If the comment file makes one thing clear it is that investors deeply believe that they deserve more from auditors. There is strong support for requiring the auditor to provide insight into financial statement risk, significant judgments and estimates, and the quality of the company's accounting choices. If we were to treat the comment process as an investor plebiscite, it's quite clear that a broad auditor's discussion and analysis requirement would be the winning choice.
However, we have also received thoughtful views that raise some warning flags. For example —
- A theme expressed in many comments is that management, not the auditor, should remain the primary source of information and insight regarding the company's financial reporting. Managements and directors see a serious risk of investor confusion if there are competing analytical presentations from the company and the auditor.
- Some commenters have also told us that the audit committee's governance role in overseeing financial reporting could be undermined by a broad auditor reporting requirement. In particular, audit committee members believe that the quality and candor of information they receive could be compromised, if the kind of information about financial reporting risk and accounting judgments that the auditor provides them today routinely become public.

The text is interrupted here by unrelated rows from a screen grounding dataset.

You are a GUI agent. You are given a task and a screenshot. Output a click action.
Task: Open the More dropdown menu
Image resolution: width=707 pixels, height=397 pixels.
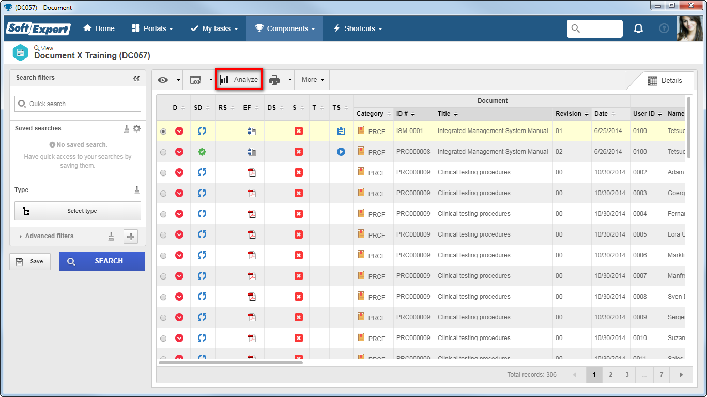tap(313, 80)
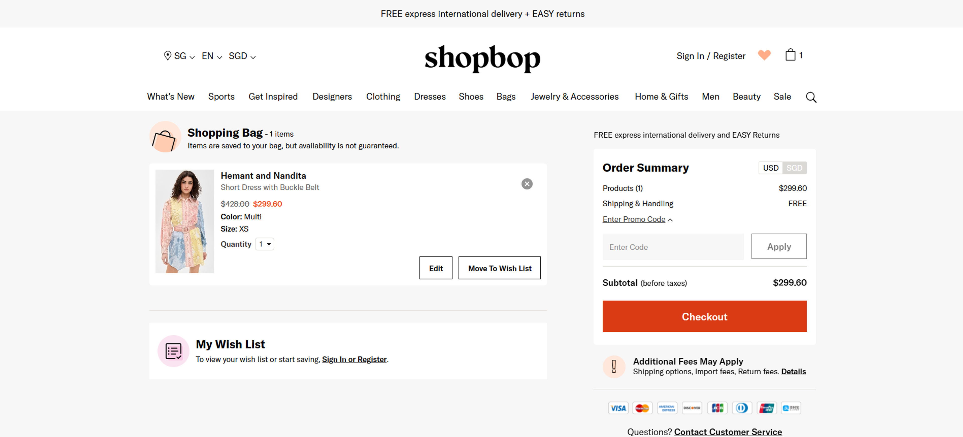Open the Dresses menu
Screen dimensions: 963x437
coord(430,97)
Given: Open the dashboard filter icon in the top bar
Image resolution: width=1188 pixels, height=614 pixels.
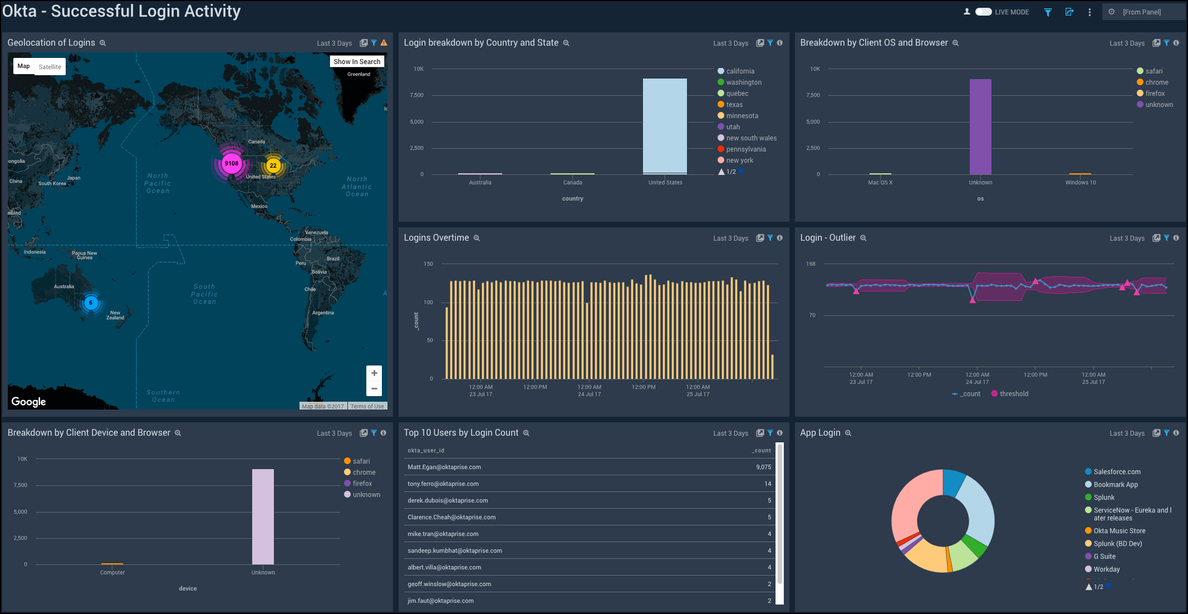Looking at the screenshot, I should (x=1048, y=11).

- Questions have also been raised about whether the training and standards that currently define the profession equip auditors to create and communicate new information, as opposed to providing assurance on information created by others. Some auditors fear that the effect of that kind of responsibility could be to widen, rather than narrow, the expectations gap that already bedevils the profession and ultimately to decrease public confidence in auditing.
The Board's mission is to protect the interests of investors and further the public interest in the preparation of informative audit reports. In light of that mission, we obviously need to give considerable weight to the investor views we have received. But we also need to test potential changes in the reporting model against the goal of promoting full and fair disclosure. The Board is committed to increasing the usefulness and relevance of the auditor's report. But, in my view, despite the volume and sophistication of the comments, the solution to the issues raised in the concept release is not self-evident, and creating a workable new reporting model will require the Board to make some difficult judgments.
I am looking forward to the discussion this morning and to hearing any additional thoughts any of the SAG members have on how the Board should modernize the reporting model. I will now turn the floor over to Jennifer, who will take you through the comments in more detail.